The work life balance does not exist and life is a juggling act. However, flexibility can make the juggling easier and it is this flexibility, alongside an open dialogue, that is proving invaluable for career women who also want to be there for their families.
Natalie von Ey, a director in the Competition practice at Cliffe Dekker Hofmeyr explains, "My firm embraced and supported my request to work on a reduced hours basis so that I could spend afternoons with my children. This flexible hour arrangement with the firm has allowed me to to continue to make a valuable contribution at work, without giving up precious time with my family.
"There is no such thing as the work life balance, juggling work and family is a full time thing, and so finding ways to continue to work as well as to be there for the family is a challenge we all face each and every day.
"Firms on the whole should be engaging with those who may want more flexible working arrangements and the conversations should continue after the arrangement is in place to ensure it is working for both sides. This is a way to ensure that good employees are not lost to workforce because those with families might feel they have no choice but to leave work.
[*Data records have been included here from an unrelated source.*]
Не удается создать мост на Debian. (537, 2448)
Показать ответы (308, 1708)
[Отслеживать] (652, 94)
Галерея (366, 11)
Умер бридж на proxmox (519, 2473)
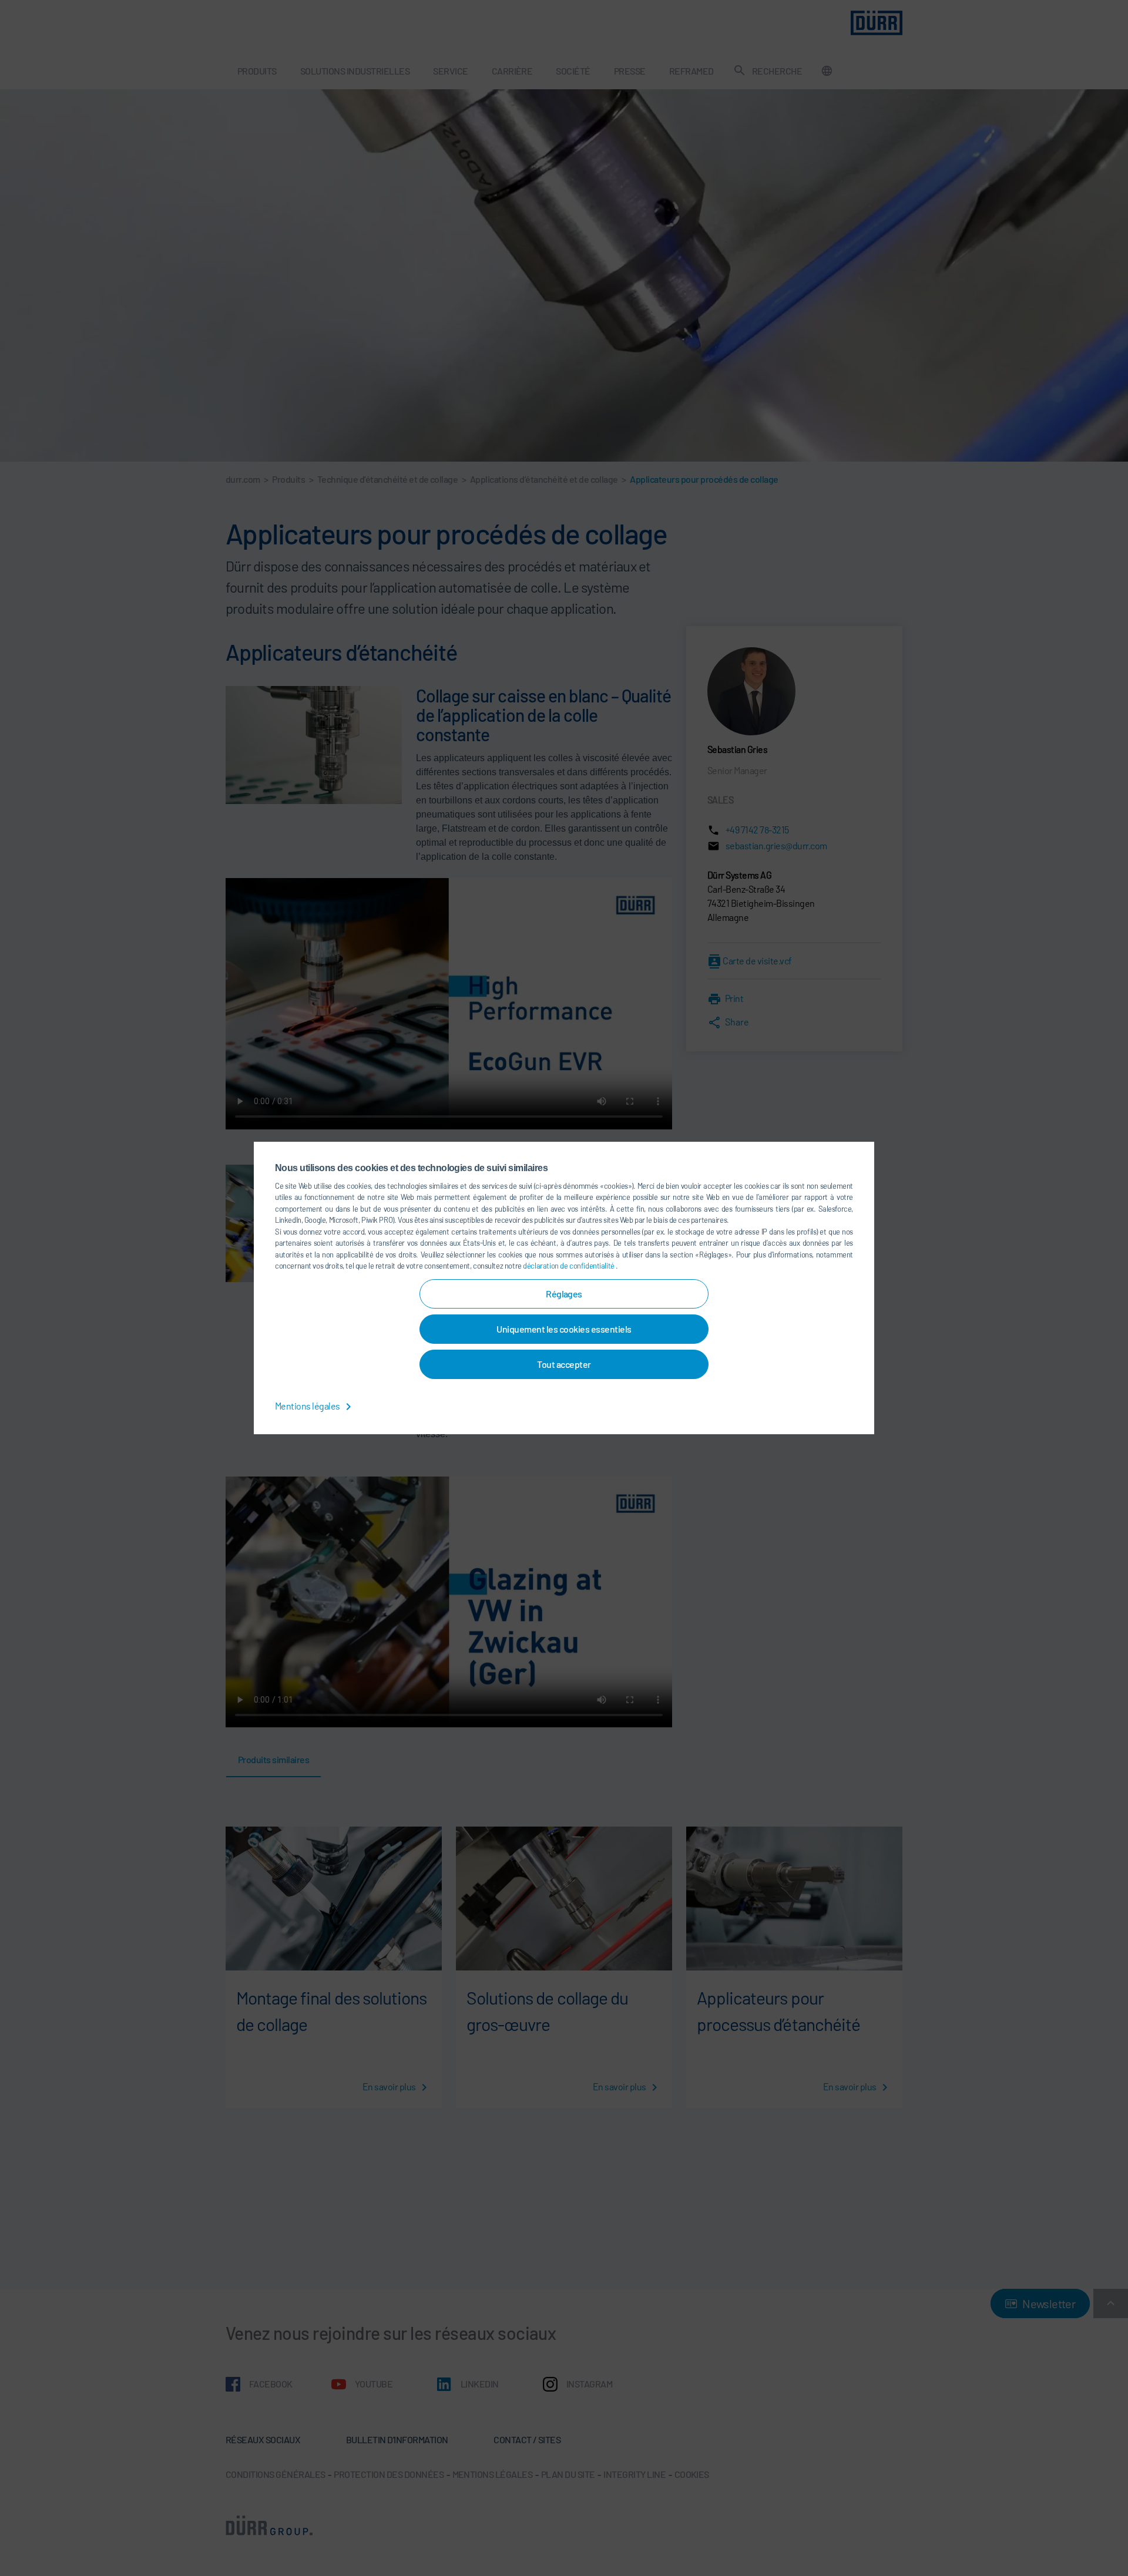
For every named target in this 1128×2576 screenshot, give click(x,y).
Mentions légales (308, 1405)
Women need to know that arrangements can be made to accommodate them to ensure their skills are not lost. These arrangement must be communicated openly and they must be transparent and ongoing. In return firm's get to retain specialist talent while at the same time ensuring a happier workforce who will work just as hard as they did in a full time capacity."
Gillian Lumb, director and Cape Regional Employment Practice Head at Cliffe Dekker Hofmeyr notes that most working environments are traditionally resistant to change and tend to follow the dominant male friendly working culture.
"However, we are starting to see signs of change - flexible working hours and working from home scenarios backed by ever increasing advances in technology. These changes are the beginning of a shift to accommodate the many different needs of all employees. If women remain at the forefront of this shift by talking about their different needs in the working environment, this change will become the norm and the traditional working environment will give way to a happier, more accommodating workspace."
Thina Siwendu, director in the Corporate and Commercial practice and corporate governance specialist, adds, “I have been very fortunate to have tried to balance motherhood with a legal career. This balance often comes with an unwelcome financial price that our male contemporaries don't have to endure. In this regard, the outmoded assumptions about family structure that women are secondary contributors to the household budget needs to be challenged.Yet, for me, nothing can compensate for that full and complete life, which is the juice that fuels the intellectual and creative aspects of my work."